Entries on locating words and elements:

[Start]

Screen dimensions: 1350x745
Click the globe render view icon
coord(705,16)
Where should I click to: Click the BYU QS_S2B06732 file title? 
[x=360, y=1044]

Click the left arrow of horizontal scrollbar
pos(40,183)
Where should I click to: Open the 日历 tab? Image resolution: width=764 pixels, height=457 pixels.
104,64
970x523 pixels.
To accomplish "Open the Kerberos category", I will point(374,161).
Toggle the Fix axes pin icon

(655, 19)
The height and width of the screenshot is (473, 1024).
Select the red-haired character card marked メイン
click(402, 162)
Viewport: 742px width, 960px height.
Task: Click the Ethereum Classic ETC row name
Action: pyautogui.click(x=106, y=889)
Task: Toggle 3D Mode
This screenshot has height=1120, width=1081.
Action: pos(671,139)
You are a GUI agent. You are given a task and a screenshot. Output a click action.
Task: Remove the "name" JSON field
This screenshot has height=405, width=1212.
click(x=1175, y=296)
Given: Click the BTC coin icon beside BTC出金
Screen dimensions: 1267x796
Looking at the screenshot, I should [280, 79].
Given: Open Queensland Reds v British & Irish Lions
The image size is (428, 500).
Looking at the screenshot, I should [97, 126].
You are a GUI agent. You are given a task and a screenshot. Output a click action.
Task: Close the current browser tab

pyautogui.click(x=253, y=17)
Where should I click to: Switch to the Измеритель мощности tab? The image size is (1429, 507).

[End]

- DIRECTION
Convert the records above into a numbered list, one line per item, omitting the blank lines.

- EXPECTED ANSWER
1. Screen dimensions: 1350x745
2. Click the globe render view icon
3. coord(705,16)
4. Where should I click to: Click the BYU QS_S2B06732 file title? 
5. [x=360, y=1044]
6. Click the left arrow of horizontal scrollbar
7. pos(40,183)
8. Where should I click to: Open the 日历 tab? Image resolution: width=764 pixels, height=457 pixels.
9. 104,64
10. 970x523 pixels.
11. To accomplish "Open the Kerberos category", I will point(374,161).
12. Toggle the Fix axes pin icon
13. (655, 19)
14. The height and width of the screenshot is (473, 1024).
15. Select the red-haired character card marked メイン
16. click(402, 162)
17. Viewport: 742px width, 960px height.
18. Task: Click the Ethereum Classic ETC row name
19. Action: pyautogui.click(x=106, y=889)
20. Task: Toggle 3D Mode
21. This screenshot has height=1120, width=1081.
22. Action: pos(671,139)
23. You are a GUI agent. You are given a task and a screenshot. Output a click action.
24. Task: Remove the "name" JSON field
25. This screenshot has height=405, width=1212.
26. click(x=1175, y=296)
27. Given: Click the BTC coin icon beside BTC出金
28. Screen dimensions: 1267x796
29. Looking at the screenshot, I should [280, 79].
30. Given: Open Queensland Reds v British & Irish Lions
31. The image size is (428, 500).
32. Looking at the screenshot, I should [97, 126].
33. You are a GUI agent. You are given a task and a screenshot. Output a click action.
34. Task: Close the current browser tab
35. pyautogui.click(x=253, y=17)
36. Where should I click to: Switch to the Измеритель мощности tab? The image size is (1429, 507).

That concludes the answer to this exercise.